Records drawn from a dataset
---------------

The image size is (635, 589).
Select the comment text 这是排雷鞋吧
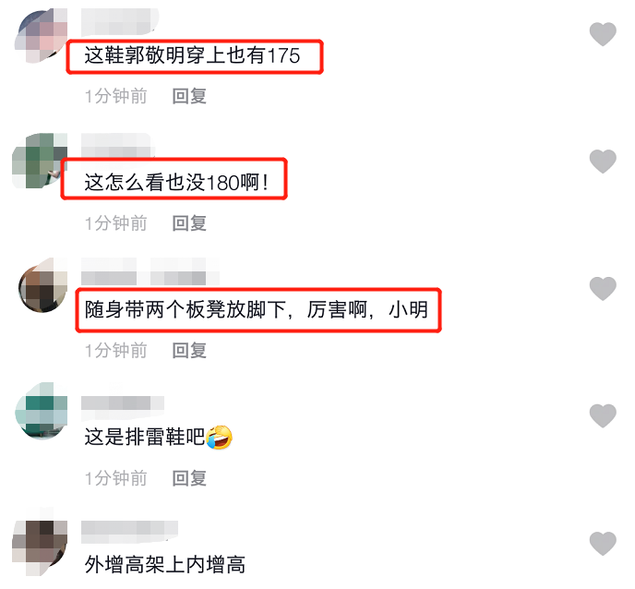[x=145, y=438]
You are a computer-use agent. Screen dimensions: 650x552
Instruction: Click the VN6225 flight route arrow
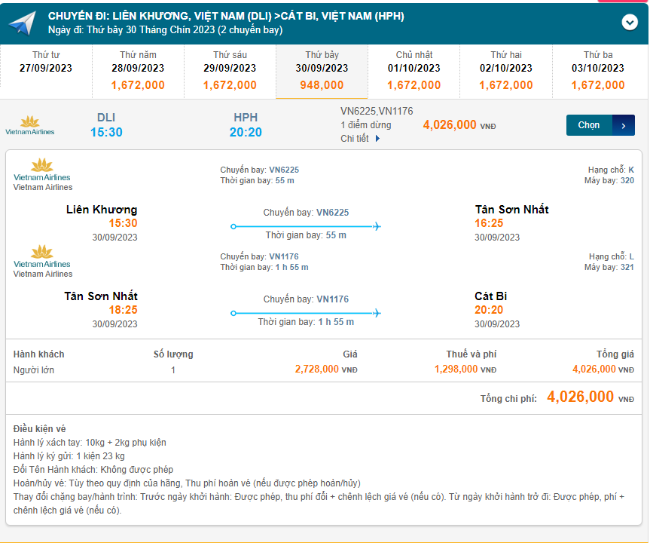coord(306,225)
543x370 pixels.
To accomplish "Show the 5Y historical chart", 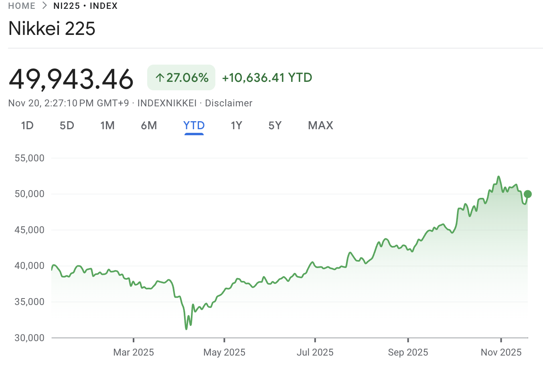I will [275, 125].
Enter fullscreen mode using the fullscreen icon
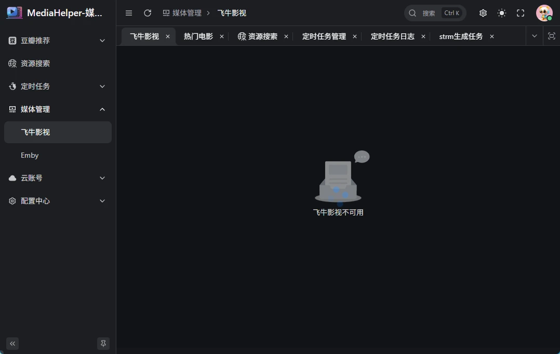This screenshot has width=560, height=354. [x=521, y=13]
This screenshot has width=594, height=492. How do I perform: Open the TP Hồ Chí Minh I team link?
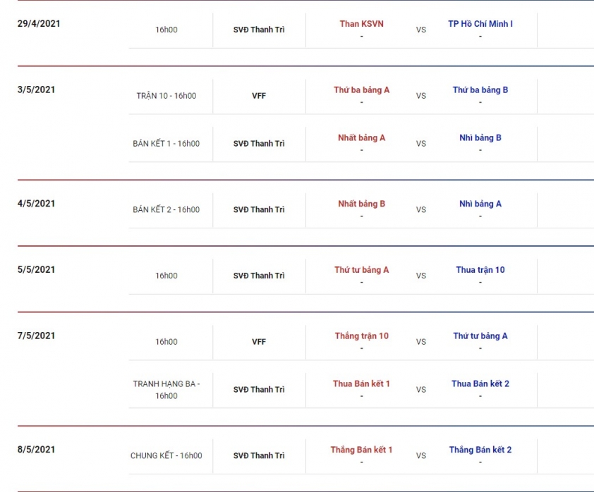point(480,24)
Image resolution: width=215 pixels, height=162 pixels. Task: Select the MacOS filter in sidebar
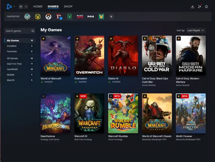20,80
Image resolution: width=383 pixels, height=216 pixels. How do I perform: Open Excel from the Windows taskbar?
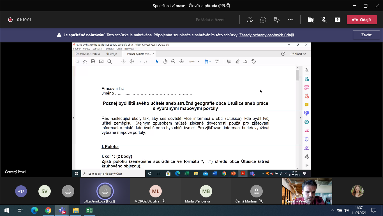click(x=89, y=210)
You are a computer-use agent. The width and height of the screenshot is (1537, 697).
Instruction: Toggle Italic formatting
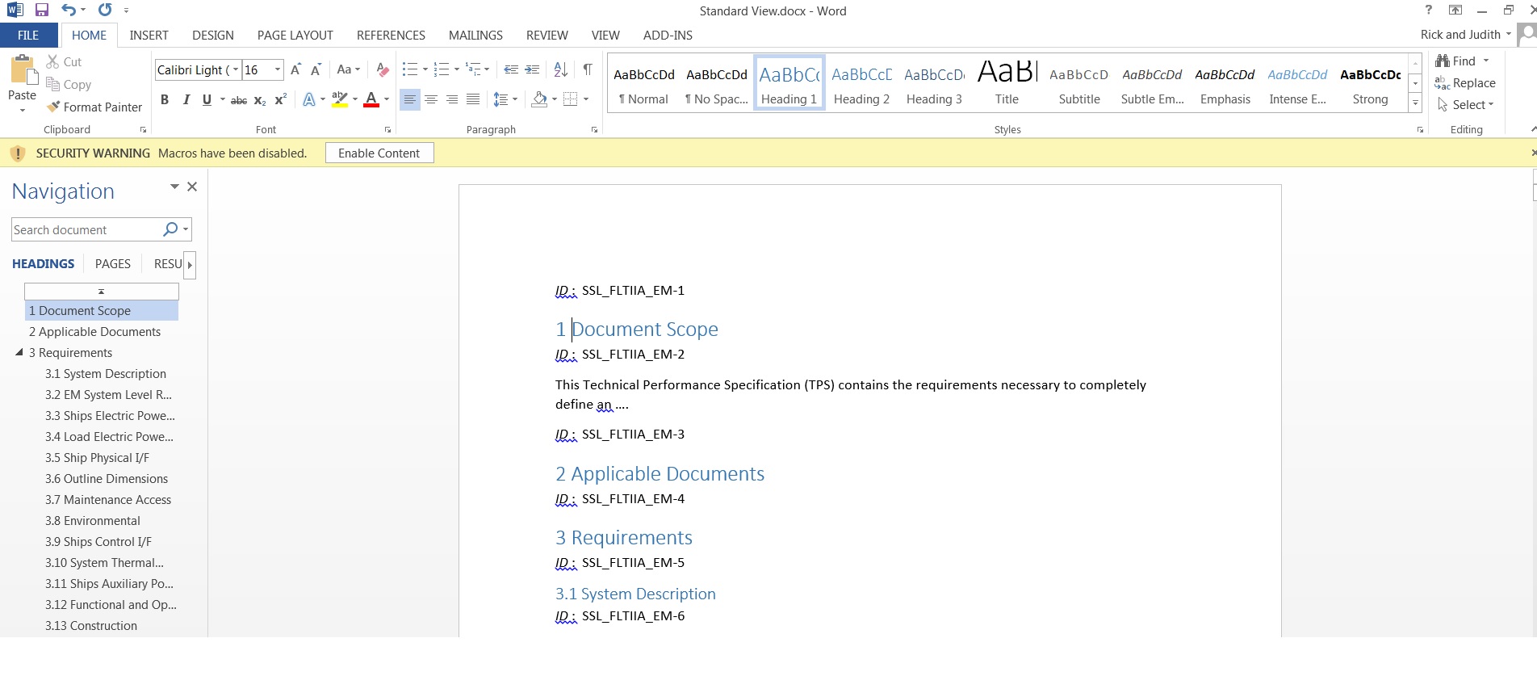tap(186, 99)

---------------

* **Exercise brief**: Using the records above, return verbatim only the part that opens with the line containing "Image resolution: width=215" and closes with the line containing "You are a computer-use agent. The"; pictures stay out.

* **Answer to this exercise**:
Image resolution: width=215 pixels, height=162 pixels. Task: Select the MacOS filter in sidebar
20,80
Image resolution: width=383 pixels, height=216 pixels. How do I perform: Open Excel from the Windows taskbar?
click(x=89, y=210)
You are a computer-use agent. The width and height of the screenshot is (1537, 697).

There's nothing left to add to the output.